For each entry that follows, write out an identical copy.
:::
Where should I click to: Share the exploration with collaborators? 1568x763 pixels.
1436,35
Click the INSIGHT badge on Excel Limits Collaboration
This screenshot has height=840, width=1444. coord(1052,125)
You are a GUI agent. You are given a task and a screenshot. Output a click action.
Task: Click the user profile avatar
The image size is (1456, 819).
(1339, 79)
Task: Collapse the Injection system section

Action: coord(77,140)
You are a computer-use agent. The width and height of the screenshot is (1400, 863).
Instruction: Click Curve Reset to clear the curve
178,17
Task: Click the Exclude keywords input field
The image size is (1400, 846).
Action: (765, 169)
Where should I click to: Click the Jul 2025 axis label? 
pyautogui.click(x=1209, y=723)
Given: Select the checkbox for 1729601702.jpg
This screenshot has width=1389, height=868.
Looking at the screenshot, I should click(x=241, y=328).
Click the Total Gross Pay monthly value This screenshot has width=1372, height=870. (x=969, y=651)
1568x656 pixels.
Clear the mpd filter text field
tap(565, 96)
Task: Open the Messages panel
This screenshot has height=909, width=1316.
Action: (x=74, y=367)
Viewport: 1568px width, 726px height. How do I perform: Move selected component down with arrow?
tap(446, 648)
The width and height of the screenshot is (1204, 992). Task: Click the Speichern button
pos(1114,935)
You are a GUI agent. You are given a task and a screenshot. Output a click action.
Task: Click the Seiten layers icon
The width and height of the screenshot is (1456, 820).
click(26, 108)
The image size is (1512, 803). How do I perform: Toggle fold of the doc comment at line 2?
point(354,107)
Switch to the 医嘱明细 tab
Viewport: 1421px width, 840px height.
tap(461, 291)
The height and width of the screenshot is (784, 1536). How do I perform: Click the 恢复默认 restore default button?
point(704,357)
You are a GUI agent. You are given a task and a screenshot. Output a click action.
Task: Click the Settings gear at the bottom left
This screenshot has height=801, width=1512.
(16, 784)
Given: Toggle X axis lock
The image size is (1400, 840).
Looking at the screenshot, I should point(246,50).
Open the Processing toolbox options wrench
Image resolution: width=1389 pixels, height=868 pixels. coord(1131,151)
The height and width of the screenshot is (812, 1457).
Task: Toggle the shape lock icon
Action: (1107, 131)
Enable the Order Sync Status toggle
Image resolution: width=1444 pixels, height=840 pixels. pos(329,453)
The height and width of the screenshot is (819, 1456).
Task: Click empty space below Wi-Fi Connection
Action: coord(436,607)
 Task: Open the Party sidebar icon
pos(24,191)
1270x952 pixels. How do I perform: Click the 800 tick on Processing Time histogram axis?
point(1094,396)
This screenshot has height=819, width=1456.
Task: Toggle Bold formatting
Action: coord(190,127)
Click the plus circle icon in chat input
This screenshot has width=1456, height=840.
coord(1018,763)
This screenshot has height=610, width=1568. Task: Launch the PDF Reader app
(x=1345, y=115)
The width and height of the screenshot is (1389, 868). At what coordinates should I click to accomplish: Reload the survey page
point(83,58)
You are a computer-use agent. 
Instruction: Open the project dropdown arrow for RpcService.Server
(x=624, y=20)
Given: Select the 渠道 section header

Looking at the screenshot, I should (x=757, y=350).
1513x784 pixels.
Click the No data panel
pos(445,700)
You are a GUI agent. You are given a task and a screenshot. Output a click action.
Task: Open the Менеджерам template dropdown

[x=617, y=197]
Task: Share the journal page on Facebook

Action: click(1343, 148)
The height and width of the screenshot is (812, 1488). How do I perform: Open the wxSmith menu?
:::
Your solution:
Where should I click to: Share the exploration with collaborators? 1568x763 pixels.
1436,35
Click the INSIGHT badge on Excel Limits Collaboration
This screenshot has height=840, width=1444. coord(1052,125)
You are a GUI agent. You are given a task and a screenshot. Output a click action.
Task: Click the user profile avatar
The image size is (1456, 819).
(1339, 79)
Task: Collapse the Injection system section

Action: coord(77,140)
You are a computer-use agent. The width and height of the screenshot is (1400, 863).
Instruction: Click Curve Reset to clear the curve
178,17
Task: Click the Exclude keywords input field
The image size is (1400, 846).
Action: (765, 169)
Where should I click to: Click the Jul 2025 axis label? 
pyautogui.click(x=1209, y=723)
Given: Select the checkbox for 1729601702.jpg
This screenshot has width=1389, height=868.
Looking at the screenshot, I should click(x=241, y=328).
Click the Total Gross Pay monthly value This screenshot has width=1372, height=870. (x=969, y=651)
1568x656 pixels.
Clear the mpd filter text field
tap(565, 96)
Task: Open the Messages panel
This screenshot has height=909, width=1316.
Action: (x=74, y=367)
Viewport: 1568px width, 726px height. How do I perform: Move selected component down with arrow?
tap(446, 648)
The width and height of the screenshot is (1204, 992). Task: Click the Speichern button
pos(1114,935)
You are a GUI agent. You are given a task and a screenshot. Output a click action.
Task: Click the Seiten layers icon
The width and height of the screenshot is (1456, 820).
click(26, 108)
The image size is (1512, 803). How do I perform: Toggle fold of the doc comment at line 2?
point(354,107)
Switch to the 医嘱明细 tab
Viewport: 1421px width, 840px height.
tap(461, 291)
The height and width of the screenshot is (784, 1536). How do I perform: Click the 恢复默认 restore default button?
point(704,357)
You are a GUI agent. You are given a task and a screenshot. Output a click action.
Task: Click the Settings gear at the bottom left
This screenshot has height=801, width=1512.
(16, 784)
Given: Toggle X axis lock
The image size is (1400, 840).
Looking at the screenshot, I should point(246,50).
Open the Processing toolbox options wrench
Image resolution: width=1389 pixels, height=868 pixels. coord(1131,151)
The height and width of the screenshot is (812, 1457).
Task: Toggle the shape lock icon
Action: (1107, 131)
Enable the Order Sync Status toggle
Image resolution: width=1444 pixels, height=840 pixels. pos(329,453)
The height and width of the screenshot is (819, 1456).
Task: Click empty space below Wi-Fi Connection
Action: coord(436,607)
 Task: Open the Party sidebar icon
pos(24,191)
1270x952 pixels. How do I perform: Click the 800 tick on Processing Time histogram axis?
point(1094,396)
This screenshot has height=819, width=1456.
Task: Toggle Bold formatting
Action: coord(190,127)
Click the plus circle icon in chat input
This screenshot has width=1456, height=840.
coord(1018,763)
This screenshot has height=610, width=1568. Task: Launch the PDF Reader app
(x=1345, y=115)
The width and height of the screenshot is (1389, 868). At what coordinates should I click to accomplish: Reload the survey page
point(83,58)
You are a computer-use agent. 
Instruction: Open the project dropdown arrow for RpcService.Server
(x=624, y=20)
Given: Select the 渠道 section header

Looking at the screenshot, I should (x=757, y=350).
1513x784 pixels.
Click the No data panel
pos(445,700)
You are a GUI agent. You are given a task and a screenshot. Output a click action.
Task: Open the Менеджерам template dropdown

[x=617, y=197]
Task: Share the journal page on Facebook

Action: click(1343, 148)
The height and width of the screenshot is (812, 1488). How do I perform: Open the wxSmith menu?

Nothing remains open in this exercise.